An LED light has an efficiency of 29 percent. If it converts 5,800 joules to light, what is the total energy it was supplied with?

Okay, so we have an LED light. And that light has a given efficiency. This LED is supplied with some total amount of energy. And then it outputs a given amount of energy as light. And that given amount, we’re told, is 5800 joules. We can consider this to be useful output energy from the LED. And this useful energy output is some fraction of the total energy input into the device. Now, if our LED was perfectly efficient, then all of the energy we input to it would be converted to useful energy output as light.
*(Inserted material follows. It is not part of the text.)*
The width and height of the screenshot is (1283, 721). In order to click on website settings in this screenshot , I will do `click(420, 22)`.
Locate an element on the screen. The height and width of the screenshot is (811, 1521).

But we know that that’s not the case. Rather, just under 30 percent of the input energy is converted into useful output energy. That’s what it means that the efficiency of this LED is 29 percent. So basically, we input some total amount of energy to our LED and then 29 percent of that total input is output as the 5800 joules of light energy. And knowing this, we want to work backward to solve for that total energy input.

Let’s let the total energy supplied to our LED be represented by this symbol, 𝐸 sub t. And then let’s let 𝐸 sub L represent the energy that our LED converted to light. The LED efficiency of 29 percent means that if we take 29 percent of 𝐸 sub t, then that will equal 𝐸 sub L. Written out using words, 29 percent of 𝐸 sub t equals 𝐸 sub L. And now, we can translate this into an equation that we can solve for 𝐸 sub t. To do that, we’ll want to convert this percent, 29 percent, into a decimal. In general, if we have a number written as a percent — we’ll call it 𝑁 sub P — then if we divide that value by 100 percent, that equals the equivalent number written as a decimal.

So if we take 29 percent and divide that by 100 percent, we see the percent signs cancel out. And as a decimal, this fraction is equal to 0.29. So if we take this number, 0.29, and multiply it by 𝐸 sub t, the total energy supplied to the LED, then that product will equal 𝐸 sub L, the energy output as light. Written as an equation, we can say that 0.29 times 𝐸 sub t equals 𝐸 sub L. And to solve for 𝐸 sub t, the total energy, we’ll divide both sides of the equation by 0.29. That will cancel that term out on the left. And we see that the total energy input is equal to the light energy, the useful energy output, divided by 0.29.

And we know 𝐸 sub L, the energy converted to light; that’s 5800 joules. So 𝐸 sub t is 5800 joules divided by 0.29 which is equal to 20000 joules. That’s the total energy supplied to this LED light.